#### WHAT IS BEING ASKED:
From the line containing "1024x592 pixels. How" onward, retype each line of the entries below exactly, last line included.

#### DATA IN THIS EXERCISE:
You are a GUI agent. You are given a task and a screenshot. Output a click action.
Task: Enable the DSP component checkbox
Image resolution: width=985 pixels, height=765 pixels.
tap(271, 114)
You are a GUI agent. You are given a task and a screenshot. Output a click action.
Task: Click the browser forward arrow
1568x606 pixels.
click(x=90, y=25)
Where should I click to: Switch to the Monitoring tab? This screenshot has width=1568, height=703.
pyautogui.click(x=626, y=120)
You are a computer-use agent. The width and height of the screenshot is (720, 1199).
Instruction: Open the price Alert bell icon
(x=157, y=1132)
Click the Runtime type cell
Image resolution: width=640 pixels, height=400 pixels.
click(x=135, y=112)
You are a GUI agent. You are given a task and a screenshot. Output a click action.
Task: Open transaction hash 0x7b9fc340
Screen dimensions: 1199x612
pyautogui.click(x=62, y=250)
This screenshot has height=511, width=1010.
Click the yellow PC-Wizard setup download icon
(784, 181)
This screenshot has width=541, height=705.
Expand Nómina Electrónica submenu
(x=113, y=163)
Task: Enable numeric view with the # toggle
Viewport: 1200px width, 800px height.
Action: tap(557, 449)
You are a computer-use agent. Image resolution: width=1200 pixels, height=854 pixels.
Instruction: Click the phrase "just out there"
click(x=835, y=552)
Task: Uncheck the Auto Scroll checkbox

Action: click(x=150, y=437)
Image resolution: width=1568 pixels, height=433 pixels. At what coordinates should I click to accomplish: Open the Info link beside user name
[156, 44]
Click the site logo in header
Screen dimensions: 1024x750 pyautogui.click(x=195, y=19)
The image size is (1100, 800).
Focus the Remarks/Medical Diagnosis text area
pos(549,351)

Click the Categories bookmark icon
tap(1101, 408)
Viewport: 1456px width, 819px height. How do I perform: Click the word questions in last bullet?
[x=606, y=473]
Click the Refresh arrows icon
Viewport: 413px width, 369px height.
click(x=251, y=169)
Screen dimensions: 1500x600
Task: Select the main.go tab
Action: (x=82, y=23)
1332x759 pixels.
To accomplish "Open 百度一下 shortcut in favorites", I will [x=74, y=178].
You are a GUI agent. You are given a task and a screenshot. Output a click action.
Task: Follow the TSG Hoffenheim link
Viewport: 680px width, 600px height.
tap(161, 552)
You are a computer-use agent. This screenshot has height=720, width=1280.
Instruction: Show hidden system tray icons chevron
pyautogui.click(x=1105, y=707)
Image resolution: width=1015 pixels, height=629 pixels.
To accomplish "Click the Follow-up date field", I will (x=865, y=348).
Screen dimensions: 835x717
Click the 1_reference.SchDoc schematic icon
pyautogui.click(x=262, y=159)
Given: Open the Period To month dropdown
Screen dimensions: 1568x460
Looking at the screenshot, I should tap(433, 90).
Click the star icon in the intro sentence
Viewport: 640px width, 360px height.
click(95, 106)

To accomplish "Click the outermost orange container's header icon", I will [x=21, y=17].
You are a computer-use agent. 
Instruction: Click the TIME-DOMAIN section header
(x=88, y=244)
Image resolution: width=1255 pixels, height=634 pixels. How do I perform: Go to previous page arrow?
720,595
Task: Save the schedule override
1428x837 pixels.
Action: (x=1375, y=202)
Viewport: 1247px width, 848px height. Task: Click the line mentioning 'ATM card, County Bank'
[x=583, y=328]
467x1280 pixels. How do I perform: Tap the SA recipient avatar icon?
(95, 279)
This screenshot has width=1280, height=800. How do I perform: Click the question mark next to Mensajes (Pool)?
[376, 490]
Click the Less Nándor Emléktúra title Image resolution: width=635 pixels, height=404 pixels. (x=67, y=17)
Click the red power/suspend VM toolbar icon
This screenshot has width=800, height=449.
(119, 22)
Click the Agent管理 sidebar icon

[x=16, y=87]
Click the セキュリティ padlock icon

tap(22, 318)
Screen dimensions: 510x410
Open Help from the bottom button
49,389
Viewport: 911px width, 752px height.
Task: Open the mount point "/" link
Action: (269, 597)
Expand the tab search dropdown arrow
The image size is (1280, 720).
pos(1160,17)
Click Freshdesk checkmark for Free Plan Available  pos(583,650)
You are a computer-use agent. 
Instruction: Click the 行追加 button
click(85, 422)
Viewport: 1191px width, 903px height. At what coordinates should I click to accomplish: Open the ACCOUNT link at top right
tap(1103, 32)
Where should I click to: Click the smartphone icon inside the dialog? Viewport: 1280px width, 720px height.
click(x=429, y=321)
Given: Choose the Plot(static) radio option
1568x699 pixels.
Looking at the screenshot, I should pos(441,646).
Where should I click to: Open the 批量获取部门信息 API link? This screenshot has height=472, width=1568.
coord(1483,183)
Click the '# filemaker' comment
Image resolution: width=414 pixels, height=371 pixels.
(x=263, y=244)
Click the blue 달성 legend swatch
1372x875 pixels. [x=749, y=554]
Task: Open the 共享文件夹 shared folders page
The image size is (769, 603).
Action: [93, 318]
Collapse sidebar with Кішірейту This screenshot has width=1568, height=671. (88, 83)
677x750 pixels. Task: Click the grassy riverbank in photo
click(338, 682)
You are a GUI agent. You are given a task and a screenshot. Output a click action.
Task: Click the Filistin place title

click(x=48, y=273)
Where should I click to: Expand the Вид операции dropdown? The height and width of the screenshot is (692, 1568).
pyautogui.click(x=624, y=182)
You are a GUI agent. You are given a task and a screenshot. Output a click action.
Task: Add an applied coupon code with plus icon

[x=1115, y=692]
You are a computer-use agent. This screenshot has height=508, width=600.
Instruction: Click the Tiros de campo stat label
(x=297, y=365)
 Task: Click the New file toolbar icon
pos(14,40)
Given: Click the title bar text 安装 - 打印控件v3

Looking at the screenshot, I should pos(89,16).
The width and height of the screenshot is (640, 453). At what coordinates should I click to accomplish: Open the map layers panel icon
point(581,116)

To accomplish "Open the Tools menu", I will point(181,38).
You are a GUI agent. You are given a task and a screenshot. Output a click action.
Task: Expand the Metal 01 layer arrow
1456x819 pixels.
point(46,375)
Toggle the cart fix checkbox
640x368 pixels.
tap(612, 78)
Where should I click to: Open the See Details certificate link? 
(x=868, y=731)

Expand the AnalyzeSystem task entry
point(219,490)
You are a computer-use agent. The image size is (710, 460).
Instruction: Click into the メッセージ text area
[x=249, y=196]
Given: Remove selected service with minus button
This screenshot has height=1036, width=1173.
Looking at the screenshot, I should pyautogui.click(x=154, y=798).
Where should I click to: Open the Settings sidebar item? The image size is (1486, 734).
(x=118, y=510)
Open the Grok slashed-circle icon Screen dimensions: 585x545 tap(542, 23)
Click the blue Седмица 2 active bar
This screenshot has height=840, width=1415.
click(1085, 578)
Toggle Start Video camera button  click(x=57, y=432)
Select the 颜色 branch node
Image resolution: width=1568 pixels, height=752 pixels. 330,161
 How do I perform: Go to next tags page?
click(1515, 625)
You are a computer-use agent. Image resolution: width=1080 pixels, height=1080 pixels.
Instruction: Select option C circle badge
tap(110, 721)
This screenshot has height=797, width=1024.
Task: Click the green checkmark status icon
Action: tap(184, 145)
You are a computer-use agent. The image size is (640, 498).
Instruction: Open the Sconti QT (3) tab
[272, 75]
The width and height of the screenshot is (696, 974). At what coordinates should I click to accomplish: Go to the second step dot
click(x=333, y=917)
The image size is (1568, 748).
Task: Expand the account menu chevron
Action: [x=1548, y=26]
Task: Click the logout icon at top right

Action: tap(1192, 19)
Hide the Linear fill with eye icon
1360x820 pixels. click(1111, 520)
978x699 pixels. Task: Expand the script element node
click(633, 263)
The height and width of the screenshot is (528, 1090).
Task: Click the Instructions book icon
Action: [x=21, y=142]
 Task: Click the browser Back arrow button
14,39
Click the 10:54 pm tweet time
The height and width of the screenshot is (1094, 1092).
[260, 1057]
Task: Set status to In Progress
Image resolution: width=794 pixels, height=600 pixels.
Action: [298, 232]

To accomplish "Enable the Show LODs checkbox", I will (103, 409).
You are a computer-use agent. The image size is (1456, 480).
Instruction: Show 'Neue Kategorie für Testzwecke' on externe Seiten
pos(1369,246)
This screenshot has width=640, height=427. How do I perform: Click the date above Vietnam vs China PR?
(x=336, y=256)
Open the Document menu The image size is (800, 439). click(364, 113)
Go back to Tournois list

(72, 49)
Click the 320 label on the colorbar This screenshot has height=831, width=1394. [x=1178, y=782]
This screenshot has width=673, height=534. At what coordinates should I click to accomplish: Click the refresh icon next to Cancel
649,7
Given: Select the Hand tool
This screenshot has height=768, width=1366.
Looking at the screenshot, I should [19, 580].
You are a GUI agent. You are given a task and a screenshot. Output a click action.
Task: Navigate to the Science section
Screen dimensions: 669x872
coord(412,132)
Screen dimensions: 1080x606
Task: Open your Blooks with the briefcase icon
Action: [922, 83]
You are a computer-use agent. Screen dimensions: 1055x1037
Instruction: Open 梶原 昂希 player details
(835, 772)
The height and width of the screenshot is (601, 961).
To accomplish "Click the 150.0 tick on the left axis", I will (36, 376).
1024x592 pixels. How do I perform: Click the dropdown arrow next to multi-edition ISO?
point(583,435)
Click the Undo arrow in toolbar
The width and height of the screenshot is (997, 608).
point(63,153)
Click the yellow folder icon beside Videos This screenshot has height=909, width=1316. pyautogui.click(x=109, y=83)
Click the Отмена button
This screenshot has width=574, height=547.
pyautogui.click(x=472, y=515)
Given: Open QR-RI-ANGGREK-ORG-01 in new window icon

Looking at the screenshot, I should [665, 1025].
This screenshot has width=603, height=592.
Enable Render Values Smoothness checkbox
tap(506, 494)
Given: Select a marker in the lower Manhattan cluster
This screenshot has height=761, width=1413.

#### RESULT BELOW:
1024x592 pixels. How do I perform: Click the dropdown arrow next to multi-edition ISO?
point(583,435)
Click the Undo arrow in toolbar
The width and height of the screenshot is (997, 608).
point(63,153)
Click the yellow folder icon beside Videos This screenshot has height=909, width=1316. pyautogui.click(x=109, y=83)
Click the Отмена button
This screenshot has width=574, height=547.
pyautogui.click(x=472, y=515)
Given: Open QR-RI-ANGGREK-ORG-01 in new window icon

Looking at the screenshot, I should [665, 1025].
This screenshot has width=603, height=592.
Enable Render Values Smoothness checkbox
tap(506, 494)
Given: Select a marker in the lower Manhattan cluster
This screenshot has height=761, width=1413.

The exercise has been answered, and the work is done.